Long table is an unprocessed, original dataset, so it is the best candidate for data analytics.

Scores

student school class grade
Andy Z english 90
Bernie Y english 80
Cindy Z english 70
Deb Y english 65
Andy Z math 60
Bernie Y math 55
Cindy Z math 100
Deb Y math 98
Andy Z physics 87
Bernie Y physics 100
Cindy Z physics 45
Deb Y physics 99

Products

product_id store price
0 store1 95
0 store3 105
0 store2 100
1 store1 70
1 store3 80

Wide Table

Wide table is used for disseminating information because the data is usually processed in a way that can increase people's knowledge of something. Also, wide table is a particular form of dataframe containing one column by one dimension and indexed by another dimension in the date column. For example, there are two typical wide tables:

Scores

product_id English Math Physics
Andy 90 60 87
Bernie 80 55 100
Cindy 70 100 45
Deb 65 98 99

The table shows scores per subject indexed by each student.

Products

product_id store1 store2 store3
0 95 100 105
1 70 null 80

The Products table contains each column per store indexed by per product. Looking at the table, we can easily know what are the prices of each product across all stores.

Converting between Long Table and Wide Table

Let's say we have the two unprocessed dataframes mentioned above, products and scores. Now we can convert them into wide table at will and perform the reverse operation, coverting the wide table to long format.

Converting to Wide Format

First, Let's take the products table as an example to demonstrate how the transformation works in Python and MySQL.

MySQL

products

product_id store price
0 store1 95
0 store3 105
0 store2 100
1 store1 70
1 store3 80

Now we need to write an SQL query to find the price of each product in each store.

Frist let's quickly review on the essence of wide table, which shows information per column and indexed by a particular dimension. So our goal is to group the price data by product_id and create 3 new fileds for store1, store2, and store3.

So how to create fields that can automatically identify which record is store1 or store2?
The answer is write a control flow. In MySQL, we need to use case when / if to create the required fields. Either way works in this case.

First we group by the dataset by product_id so that we can index each record by product_id.

select
  xx
from products
group by product_id

Then, based on the code chunk above, we need to write control fllow to create new fields for store1, store2, and store3. Here I use case when as the demonstration:

select
  product_id,
  case when store="store1" then price else null end as `store1`,
  case when store="store2" then price else null end as `store2`,
  case when store="store3" then price else null end as `store3`,
from products
group by product_id

Are we done?
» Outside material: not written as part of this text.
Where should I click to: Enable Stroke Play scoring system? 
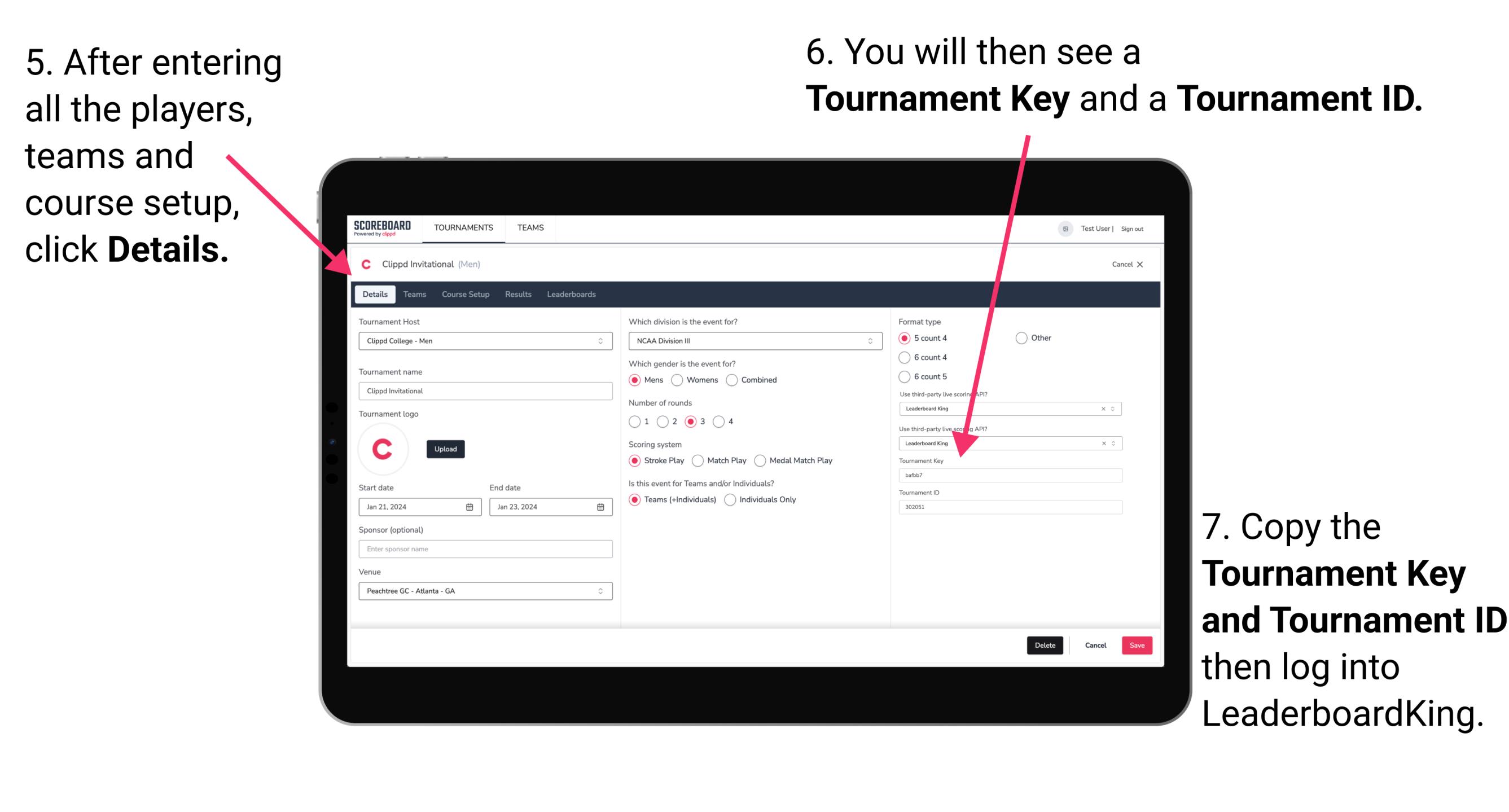tap(636, 461)
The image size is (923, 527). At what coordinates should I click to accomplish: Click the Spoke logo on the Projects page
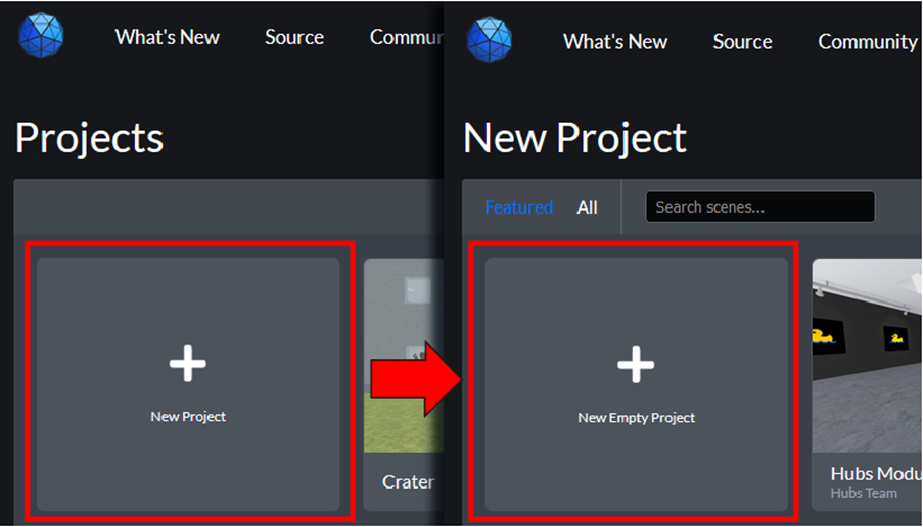click(x=41, y=36)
Absolutely not, we must use aggregation function after we group by the dataset; otherwise, it only returns one record. Ant it does not matter what kinds of aggregate function we use, we can either write max or min.

select
  product_id,
  max(case when store="store1" then price else null end) as `store1`,
  max(case when store="store2" then price else null end) as `store2`,
  max(case when store="store3" then price else null end) as `store3`,
from products
group by product_id

The output is as follows:

product_id store1 store2 store3
0 95 100 105
1 70 null 80

Python

In python, the question becomes extremely simple because pandas has its built-in function especially for pivoting dataframe. We can either use the top level function pd.pivot_table or the instance function df.pivot_table. Either way works.

Here is the syntax for pivotting long to wide format.
pd.pivot_table(df,index,columns,values,margins,aggfunc,fill_value)

  • df is the dataframe needed to be transformed, that is a long table
  • index means what field we use to index the dataframe? It is equivalent to group by of MySQL
  • columns means which column we want to display the data by column. It is equivalent to the new fields we create by control flow in MySQL.
  • values means which columns of the dataframe we want to aggregate?
  • aggfunc specifies the aggregate function we want to use, such as max,min,first,mean.
  • fill_value specifies whether we want to use certain value to fill with NaN.
  • margins specifies whether we want to add the subtotal.

Now let's pivot the products table to a wide format using this function

pd.pivot(Products,"product_id","store","price")

[Output]

store store1 store2 store3
product_id
0 95.0 100.0 105.0
1 70.0 NaN 80.0

Converting to Long Format

Now the long table has been transformed to the wide format, we can also recover it if we want.

MySQL

Write an SQL query to rearrange the Products table so that each row has (product_id, store, price). If a product is not available in a store, do not include a row with that product_id and store combination in the result table.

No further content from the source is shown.